NELLA VITA LA NOSTRA PICCOLEZZA
Dopo la celebrazione dell'Immacolata, riprendiamo
nuovamente il cammino con la terza domenica di Avvento, la domenica della gioia
in quanto l’avvento è orientato alla gioia del Signore che viene. Non per nulla
l’antifona di ingresso alla Celebrazione Eucaristica recita così: «Rallegratevi
sempre nel Signore: ve lo ripeto, rallegratevi, il Signore è vicino» (Fil
4,4.5). Da questo deduciamo che il tema della gioia è alla base della Liturgia
della Parola di questa domenica d’Avvento. Questa è la gioia che scaturisce nel
buio della nostra esistenza, ove siamo chiamati a rileggere nella nostra vita,
con la luce nel cuore, la Parola del Signore.
Il Vangelo odierno, inserito nel contesto di una serie di racconti circa l’attività di Gesù, che fa seguito al discorso sull’apostolato (Mt 11-12), inizia col presentare il Battista, in prigione nella fortezza di Macheronte. L'evangelista Matteo ci rivela anche la motivazione della prigionia e della morte del Battista: aveva denunciato il comportamento immorale di Erode e di Erodiade (Mt 14,1-12).
Alla base del suo discorso, l’Evangelista pone l’accento sulla polemica fra Gesù e i suoi avversari, in un crescendo che continuerà per tutto il resto del vangelo. Dove è la gioia in tutto questo?
La gioia di questa domenica si manifesta particolarmente nel dubbio del Battista che «sentendo parlare delle opere del Cristo» non esita in lui quell’oscurità di quanto ode. Questo perché Giovanni aspettava un altro tipo di Messia, un personaggio castigatore, che avrebbe messo ordine e invece le sue orecchie odono tutt’altra cosa e di questo il Battista si scandalizza, per questo Gesù dice: «beato colui che non si scandalizza di quanto io faccio».
Quanta somiglianza abbiamo con il Battista. Infatti, quando qualcosa o qualcuno è fuori da un nostro pensiero subito lo tagliamo fuori, lo diffidiamo. Quante volte pensiamo che Dio debba intervenire su certi fatti, hic et nunc e quando non vediamo nessun intervento divino entriamo in crisi, pensando a un Dio perdente, a un Messia perdente, umiliato e che continuamente viene inchiodato alla croce. Ed è proprio in questo punto che possiamo dire che la salvezza è sempre operante ed è sempre ben diversa da come possiamo immaginarla o aspettarla.

> _MATERIALE FORNITO_:
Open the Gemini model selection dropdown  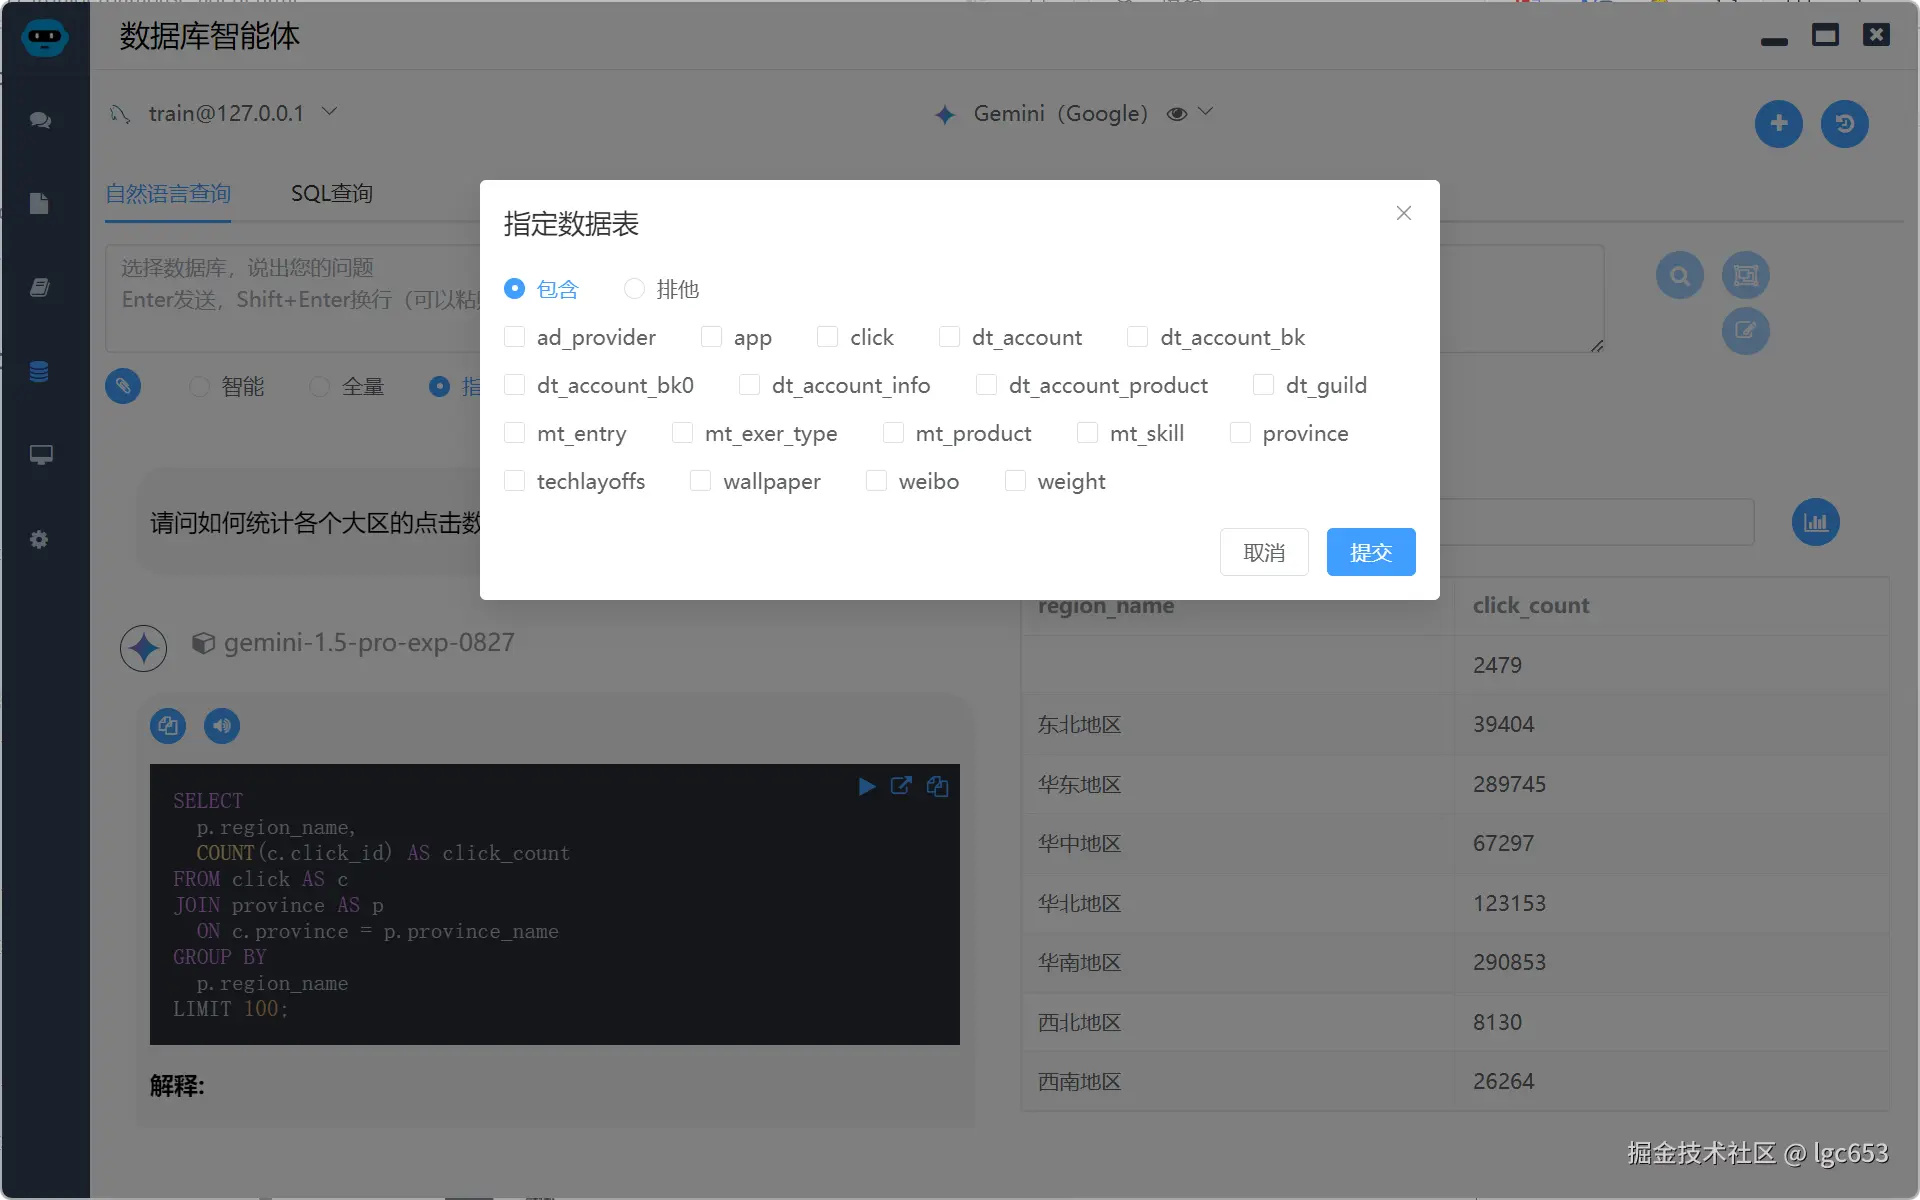[1207, 113]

> _CONSEGNA 1_: Elenca tutti i riferimenti biblici tra parentesi che compaiono nel testo sulla terza domenica di Avvento.
> _CONSEGNA 2_: Scrivi il seguito del testo sulla terza domenica di Avvento, cominciando subito dopo la sua ultima frase.

> _SOLUZIONE 1_: Fil 4,4.5; Mt 11-12; Mt 14,1-12

> _SOLUZIONE 2_:
Piuttosto, in questo momento, in questa terza tappa di Avvento, chiediamoci: chi attendiamo? Questa è la domenica della gioia, come possiamo gioire se ci lasciamo soffocare dal dubbio? Come possiamo convertirci? Come possiamo accogliere l’inaudito di Dio?
Nel Vangelo abbiamo un elogio sul Battista fatto da Gesù: egli è il messaggero, il più grande tra i nati di donna. Osservando, Giovanni aveva messo in dubbio l'identità di Gesù e Gesù lo contraccambia rafforzando la sua identità. Non sarà l’unica volta che Gesù rafforza l’identità o la fede di qualcuno che dubita o tradisce. Lo ricordiamo benissimo l’apostolo Pietro: per tre volte tradì, per tre volte fu rafforzata la sua fede dandogli anche un ruolo di importanza nella comunità cristiana. Con Gesù dal dubbio si passa alla certezza. Il Battista viene consolato e chiunque incontra la misericordia di Dio riceve conforto.
E chi può fare questo tipo di incontro? L’evangelista Matteo sottolinea «il più piccolo». Sappiamo benissimo che alla piccolezza è legata l’umiltà, una fede totalizzante che somiglia a quella dei bambini ma questi nel Regno dei Cieli appaiono «i più grandi».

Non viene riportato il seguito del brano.